GPS-Schuh für Alzheimer-Patienten
Beim Verlassen des Aufenthaltsortes wird Alarm ausgelöst
Verschwundene Alzheimer-Patienten sollen in den USA künftig anhand von Hightech-Schuhen aufgespürt werden können. In den Schuh wird ein Empfänger für das Satellitenortungssystem GPS eingebaut, wie Andrew Carle von der George-Mason-Universität am Freitag (Ortszeit) in Washington erläuterte. Über die GPS-Ortung könne ein virtueller Zaun um die Wohnung des Erkrankten errichtet werden.

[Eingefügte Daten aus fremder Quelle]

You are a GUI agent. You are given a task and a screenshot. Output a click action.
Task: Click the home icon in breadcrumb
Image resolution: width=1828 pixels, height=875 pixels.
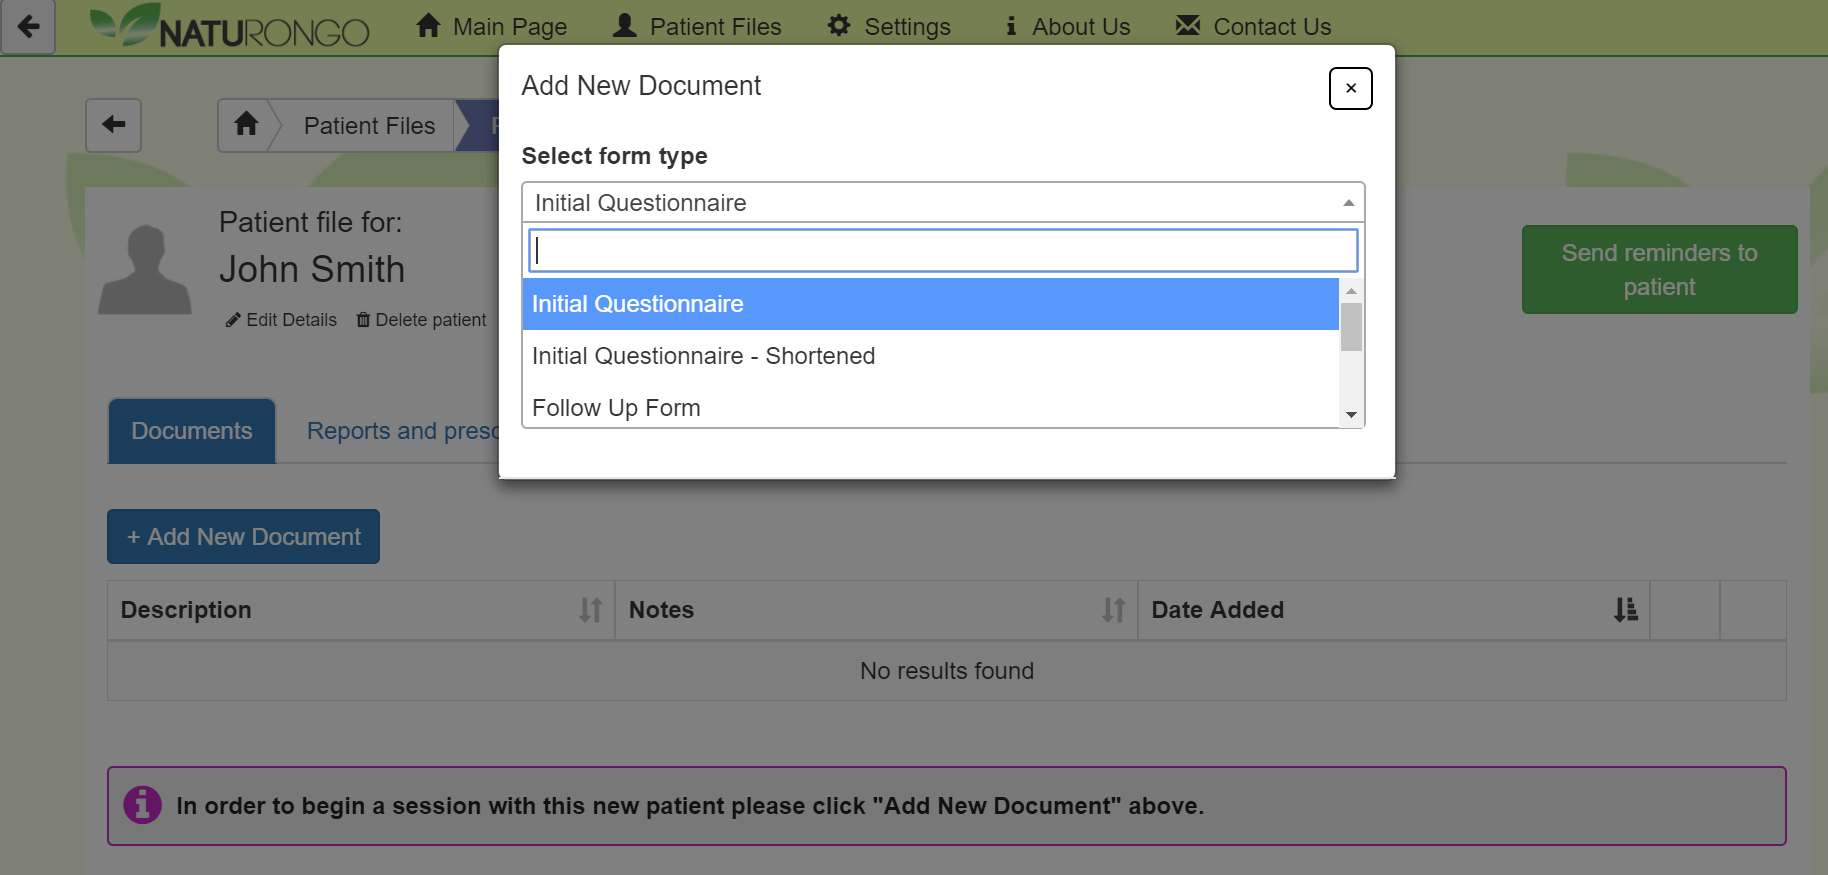246,125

Alarm bei Überschreiten der Grenze
Sobald der Träger die Grenze überschreitet, wird ein Alarm auf ein Handy oder einen Computer verschickt. Der Aufenthaltsort des Patienten sei bis auf neun Meter einzugrenzen, erklärte Carle, der den Schuhhersteller Aetrex Worldwide und die GPS-Firma GTX Corp. bei der Entwicklung berät.
Testphase folgt Ende des Jahres
60 Prozent der Alzheimer-Patienten laufen mindestens einmal weg, sagte Carle. Ihnen einfach ein GPS-Gerät mitzugeben ist demnach keine Lösung, weil sie ungewohnte Gegenstände häufig abnehmen. Schuhe anzuziehen sei dagegen eine Tätigkeit, die tief in der Erinnerung verankert sei. Eine erste Testphase für die GPS-Schuhe soll demnach bereits Ende des Jahres beginnen.